Task requirements:
Give back the entire listing verbatim.

Provided records:
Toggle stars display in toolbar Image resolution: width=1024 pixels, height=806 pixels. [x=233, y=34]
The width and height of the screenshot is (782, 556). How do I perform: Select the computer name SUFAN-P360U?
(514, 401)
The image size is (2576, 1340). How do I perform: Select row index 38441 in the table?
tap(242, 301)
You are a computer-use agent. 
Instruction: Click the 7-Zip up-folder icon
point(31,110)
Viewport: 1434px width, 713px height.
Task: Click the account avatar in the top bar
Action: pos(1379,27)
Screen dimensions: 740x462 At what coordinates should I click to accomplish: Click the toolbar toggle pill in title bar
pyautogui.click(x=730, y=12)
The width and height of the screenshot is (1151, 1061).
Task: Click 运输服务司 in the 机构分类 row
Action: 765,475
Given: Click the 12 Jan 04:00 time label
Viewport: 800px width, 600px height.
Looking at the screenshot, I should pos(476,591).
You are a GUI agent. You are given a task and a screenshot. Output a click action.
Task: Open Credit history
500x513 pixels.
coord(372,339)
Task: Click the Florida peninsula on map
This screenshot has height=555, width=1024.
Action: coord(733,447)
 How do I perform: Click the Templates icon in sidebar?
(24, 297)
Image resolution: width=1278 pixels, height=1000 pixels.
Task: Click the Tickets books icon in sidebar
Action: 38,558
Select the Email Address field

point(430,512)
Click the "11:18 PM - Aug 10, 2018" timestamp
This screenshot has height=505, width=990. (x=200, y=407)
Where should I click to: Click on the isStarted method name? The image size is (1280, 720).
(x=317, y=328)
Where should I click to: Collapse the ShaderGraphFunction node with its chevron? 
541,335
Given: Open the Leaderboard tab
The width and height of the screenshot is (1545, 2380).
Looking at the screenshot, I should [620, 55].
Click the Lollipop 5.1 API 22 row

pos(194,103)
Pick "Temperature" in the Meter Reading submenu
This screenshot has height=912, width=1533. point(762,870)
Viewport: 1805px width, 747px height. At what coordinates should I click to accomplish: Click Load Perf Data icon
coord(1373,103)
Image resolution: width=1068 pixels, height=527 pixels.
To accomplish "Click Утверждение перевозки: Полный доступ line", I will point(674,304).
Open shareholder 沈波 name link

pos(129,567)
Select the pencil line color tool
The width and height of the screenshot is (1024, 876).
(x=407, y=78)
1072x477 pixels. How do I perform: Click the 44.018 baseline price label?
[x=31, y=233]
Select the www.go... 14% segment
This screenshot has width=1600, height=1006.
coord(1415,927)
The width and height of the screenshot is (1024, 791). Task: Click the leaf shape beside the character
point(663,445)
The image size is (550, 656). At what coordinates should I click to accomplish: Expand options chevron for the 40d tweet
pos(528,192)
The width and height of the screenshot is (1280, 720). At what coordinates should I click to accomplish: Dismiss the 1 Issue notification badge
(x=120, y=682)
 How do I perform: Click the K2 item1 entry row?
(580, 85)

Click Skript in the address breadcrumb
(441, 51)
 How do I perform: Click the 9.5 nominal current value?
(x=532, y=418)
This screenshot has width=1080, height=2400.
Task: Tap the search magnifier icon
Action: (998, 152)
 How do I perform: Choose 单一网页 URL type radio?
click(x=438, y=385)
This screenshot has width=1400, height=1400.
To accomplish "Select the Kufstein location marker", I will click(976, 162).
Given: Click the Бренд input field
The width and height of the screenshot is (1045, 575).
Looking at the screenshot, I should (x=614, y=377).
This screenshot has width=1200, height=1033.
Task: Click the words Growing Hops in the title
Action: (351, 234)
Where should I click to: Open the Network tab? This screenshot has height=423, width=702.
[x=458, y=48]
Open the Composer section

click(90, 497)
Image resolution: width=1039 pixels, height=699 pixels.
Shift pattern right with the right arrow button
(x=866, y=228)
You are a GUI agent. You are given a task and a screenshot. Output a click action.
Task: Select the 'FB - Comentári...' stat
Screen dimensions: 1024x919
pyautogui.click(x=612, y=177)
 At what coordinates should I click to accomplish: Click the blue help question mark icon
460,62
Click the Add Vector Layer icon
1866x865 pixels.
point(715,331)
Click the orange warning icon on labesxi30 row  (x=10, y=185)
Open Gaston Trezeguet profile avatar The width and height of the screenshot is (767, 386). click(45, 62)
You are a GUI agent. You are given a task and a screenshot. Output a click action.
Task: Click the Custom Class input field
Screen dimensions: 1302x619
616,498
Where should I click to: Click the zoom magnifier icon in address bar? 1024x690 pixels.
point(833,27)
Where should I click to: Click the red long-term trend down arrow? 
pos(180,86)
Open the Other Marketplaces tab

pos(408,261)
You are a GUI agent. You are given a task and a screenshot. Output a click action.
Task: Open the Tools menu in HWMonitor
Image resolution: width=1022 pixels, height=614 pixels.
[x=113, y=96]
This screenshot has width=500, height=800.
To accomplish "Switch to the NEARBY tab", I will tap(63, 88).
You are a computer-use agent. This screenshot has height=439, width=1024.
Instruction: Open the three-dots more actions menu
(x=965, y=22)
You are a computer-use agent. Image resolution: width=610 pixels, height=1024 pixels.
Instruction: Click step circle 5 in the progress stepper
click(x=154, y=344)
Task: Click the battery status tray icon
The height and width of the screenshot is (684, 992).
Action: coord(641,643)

Answer space:
Toggle stars display in toolbar Image resolution: width=1024 pixels, height=806 pixels. [x=233, y=34]
The width and height of the screenshot is (782, 556). How do I perform: Select the computer name SUFAN-P360U?
(514, 401)
The image size is (2576, 1340). How do I perform: Select row index 38441 in the table?
tap(242, 301)
You are a computer-use agent. 
Instruction: Click the 7-Zip up-folder icon
point(31,110)
Viewport: 1434px width, 713px height.
Task: Click the account avatar in the top bar
Action: pos(1379,27)
Screen dimensions: 740x462 At what coordinates should I click to accomplish: Click the toolbar toggle pill in title bar
pyautogui.click(x=730, y=12)
The width and height of the screenshot is (1151, 1061).
Task: Click 运输服务司 in the 机构分类 row
Action: 765,475
Given: Click the 12 Jan 04:00 time label
Viewport: 800px width, 600px height.
Looking at the screenshot, I should pos(476,591).
You are a GUI agent. You are given a task and a screenshot. Output a click action.
Task: Open Credit history
500x513 pixels.
coord(372,339)
Task: Click the Florida peninsula on map
This screenshot has height=555, width=1024.
Action: coord(733,447)
 How do I perform: Click the Templates icon in sidebar?
(24, 297)
Image resolution: width=1278 pixels, height=1000 pixels.
Task: Click the Tickets books icon in sidebar
Action: 38,558
Select the Email Address field

point(430,512)
Click the "11:18 PM - Aug 10, 2018" timestamp
This screenshot has height=505, width=990. (x=200, y=407)
Where should I click to: Click on the isStarted method name? The image size is (1280, 720).
(x=317, y=328)
Where should I click to: Collapse the ShaderGraphFunction node with its chevron? 
541,335
Given: Open the Leaderboard tab
The width and height of the screenshot is (1545, 2380).
Looking at the screenshot, I should [620, 55].
Click the Lollipop 5.1 API 22 row

pos(194,103)
Pick "Temperature" in the Meter Reading submenu
This screenshot has height=912, width=1533. point(762,870)
Viewport: 1805px width, 747px height. At what coordinates should I click to accomplish: Click Load Perf Data icon
coord(1373,103)
Image resolution: width=1068 pixels, height=527 pixels.
To accomplish "Click Утверждение перевозки: Полный доступ line", I will point(674,304).
Open shareholder 沈波 name link

pos(129,567)
Select the pencil line color tool
The width and height of the screenshot is (1024, 876).
(x=407, y=78)
1072x477 pixels. How do I perform: Click the 44.018 baseline price label?
[x=31, y=233]
Select the www.go... 14% segment
This screenshot has width=1600, height=1006.
coord(1415,927)
The width and height of the screenshot is (1024, 791). Task: Click the leaf shape beside the character
point(663,445)
The image size is (550, 656). At what coordinates should I click to accomplish: Expand options chevron for the 40d tweet
pos(528,192)
The width and height of the screenshot is (1280, 720). At what coordinates should I click to accomplish: Dismiss the 1 Issue notification badge
(x=120, y=682)
 How do I perform: Click the K2 item1 entry row?
(580, 85)

Click Skript in the address breadcrumb
(441, 51)
 How do I perform: Click the 9.5 nominal current value?
(x=532, y=418)
This screenshot has width=1080, height=2400.
Task: Tap the search magnifier icon
Action: (998, 152)
 How do I perform: Choose 单一网页 URL type radio?
click(x=438, y=385)
This screenshot has width=1400, height=1400.
To accomplish "Select the Kufstein location marker", I will click(976, 162).
Given: Click the Бренд input field
The width and height of the screenshot is (1045, 575).
Looking at the screenshot, I should (x=614, y=377).
This screenshot has width=1200, height=1033.
Task: Click the words Growing Hops in the title
Action: (351, 234)
Where should I click to: Open the Network tab? This screenshot has height=423, width=702.
[x=458, y=48]
Open the Composer section

click(90, 497)
Image resolution: width=1039 pixels, height=699 pixels.
Shift pattern right with the right arrow button
(x=866, y=228)
You are a GUI agent. You are given a task and a screenshot. Output a click action.
Task: Select the 'FB - Comentári...' stat
Screen dimensions: 1024x919
pyautogui.click(x=612, y=177)
 At what coordinates should I click to accomplish: Click the blue help question mark icon
460,62
Click the Add Vector Layer icon
1866x865 pixels.
point(715,331)
Click the orange warning icon on labesxi30 row  (x=10, y=185)
Open Gaston Trezeguet profile avatar The width and height of the screenshot is (767, 386). click(45, 62)
You are a GUI agent. You are given a task and a screenshot. Output a click action.
Task: Click the Custom Class input field
Screen dimensions: 1302x619
616,498
Where should I click to: Click the zoom magnifier icon in address bar? 1024x690 pixels.
point(833,27)
Where should I click to: Click the red long-term trend down arrow? 
pos(180,86)
Open the Other Marketplaces tab

pos(408,261)
You are a GUI agent. You are given a task and a screenshot. Output a click action.
Task: Open the Tools menu in HWMonitor
Image resolution: width=1022 pixels, height=614 pixels.
[x=113, y=96]
This screenshot has width=500, height=800.
To accomplish "Switch to the NEARBY tab", I will tap(63, 88).
You are a computer-use agent. This screenshot has height=439, width=1024.
Instruction: Open the three-dots more actions menu
(x=965, y=22)
You are a computer-use agent. Image resolution: width=610 pixels, height=1024 pixels.
Instruction: Click step circle 5 in the progress stepper
click(x=154, y=344)
Task: Click the battery status tray icon
The height and width of the screenshot is (684, 992).
Action: coord(641,643)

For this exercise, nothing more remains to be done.